How long before the converse effect kicks in and one of those Swatch cars starts to be seen by Americans as manly?
Anyway, with his usual impeccable sense of timing, he's declared a War on Sport-Utility Vehicles, something that those awful liberals have been on about since at least 12 September 2001, if not before -- such dissent at the time making these critics grist for the mill in Sullivan's notorious "fifth column" tirade against all those not aboard his and Dubya's vision of the GWOT.
But better late than never:
My anti-SUV ire always goes up in the summer, when I see these vast, bloated symbols of excess bulldozing down the narrow streets of Provincetown, pushing every bicyclist, pedestrian or small child out of their way. My only solace is thinking of how many of these SUV owners are pouring money away to keep their mobile homes on the road. Pity that same money goes to finance Islamist terror.
and he is looking for submissions on a good anti-SUV bumper sticker. But wait, we're not quite done with the inconsistent nature of all this, since not so long ago he handed a "Malkin Award" (the sentence must be entirely devised to insult; it should be completely devoid of originality; it must have at least two hoary, dead-as-a-Norwegian-parrot cliches; and it must assume that readers already agree with the writer. Arbitrary mean-spiritedness wins extra points.) for this:
MALKIN AWARD NOMINEE: "If you can't stomach the truths of what our soldiers are doing and how brutally and bloodily they're dying and in just what manner they have to kill those innocent Iraqi civilians in the name of BushCo's desperate lurch toward greed and power and Iraqi oil fields and empire, maybe you don't have the right to stick that little flag on your oil-sucking SUV." - Mark Morford, San Francisco Chronicle.

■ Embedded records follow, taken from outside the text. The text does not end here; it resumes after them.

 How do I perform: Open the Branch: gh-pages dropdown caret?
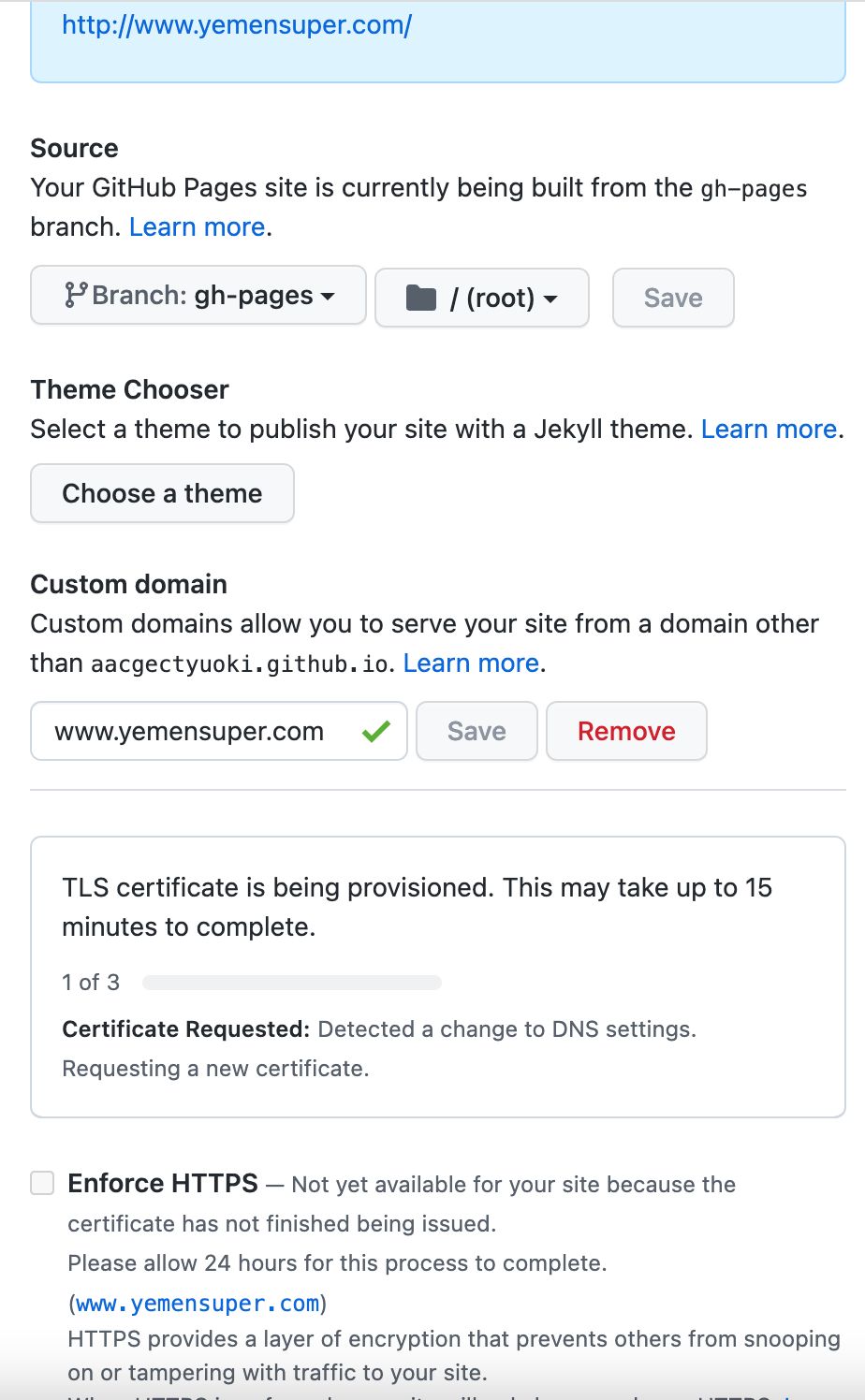coord(328,297)
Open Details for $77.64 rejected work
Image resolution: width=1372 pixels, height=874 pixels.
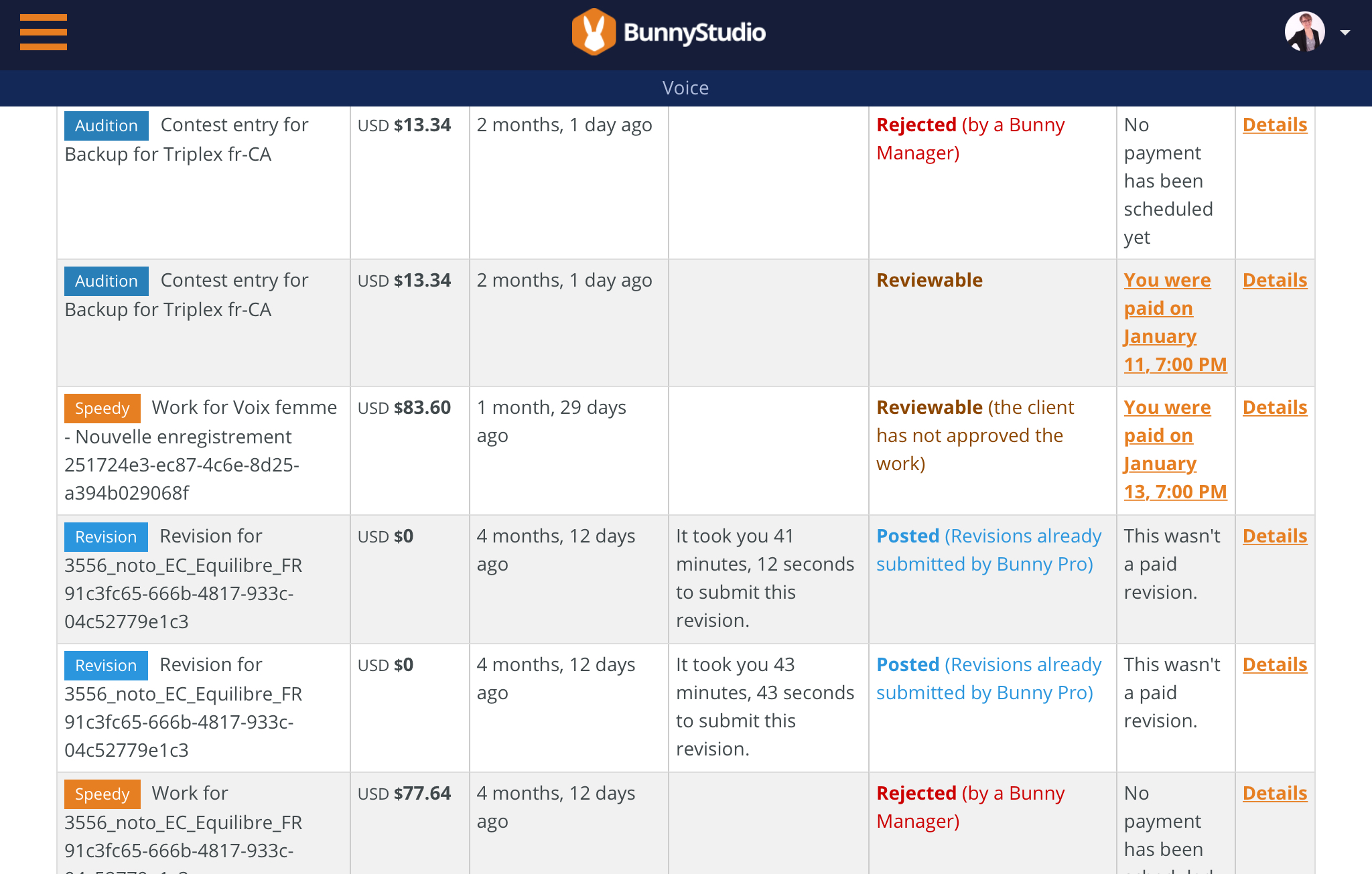click(x=1274, y=794)
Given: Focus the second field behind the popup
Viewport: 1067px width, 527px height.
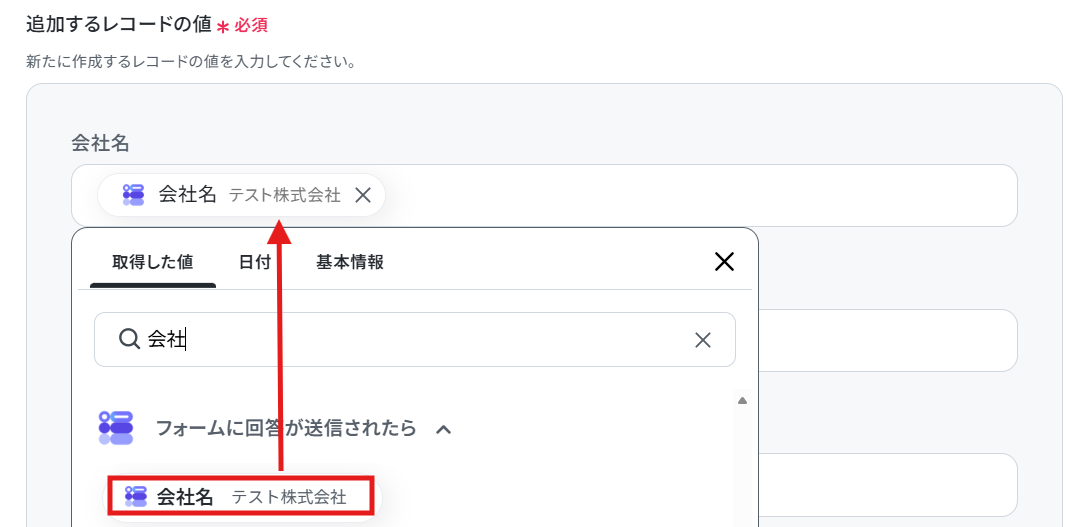Looking at the screenshot, I should (887, 340).
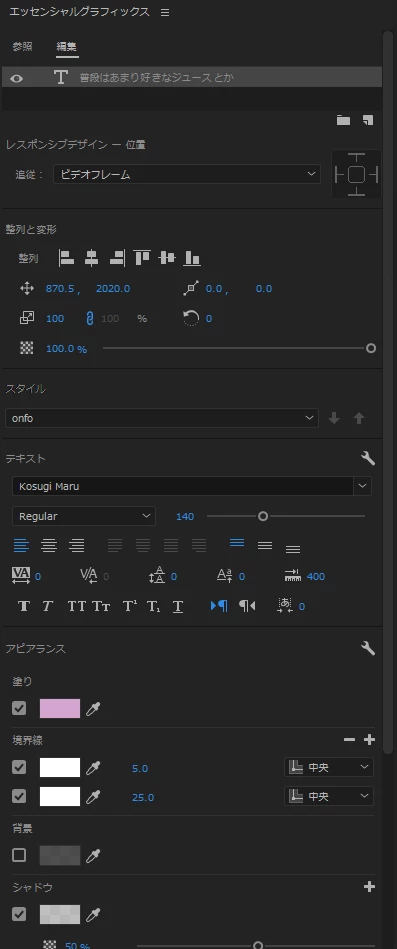Click the underline text style icon
The width and height of the screenshot is (397, 949).
coord(177,606)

So has he now given a Malkin award to himself? Nevertheless, since we agree with the New Sully on SUVs, let's offer our own submission: How many kilometres per litre does your SUV get? Because all those Home Front Hummer drivers need to hear the news from today's Wall Street Journal (subs. req'd) -- the SUV is now big in France:
In the first six months of this year, sales of SUVs in France surged 17%, outpacing an 11% increase in sales of SUVs across Europe and the 5.6% rise in overall car sales in France, according to CCFA, the country's trade group for auto makers. SUVs now account for 5.2% of the cars sold in France, and the market for them there more than tripled from 1995 to 2004 ... Renault's SUV will be made by 70%-owned Korean partner Renault Samsung Motors Corp. and sold in Europe sporting Renault's diamond badge starting in late 2006. Nissan also will be involved with its development. Renault will unveil its sleek four-wheel-drive concept car, dubbed Egeus, at next month's Frankfurt Motor Show ... Peugeot-Citroën has teamed with Mitsubishi Motors Corp. to produce a replacement for Mitsubishi's Outlander.
How long before the converse effect kicks in and one of those Swatch cars starts to be seen by Americans as manly?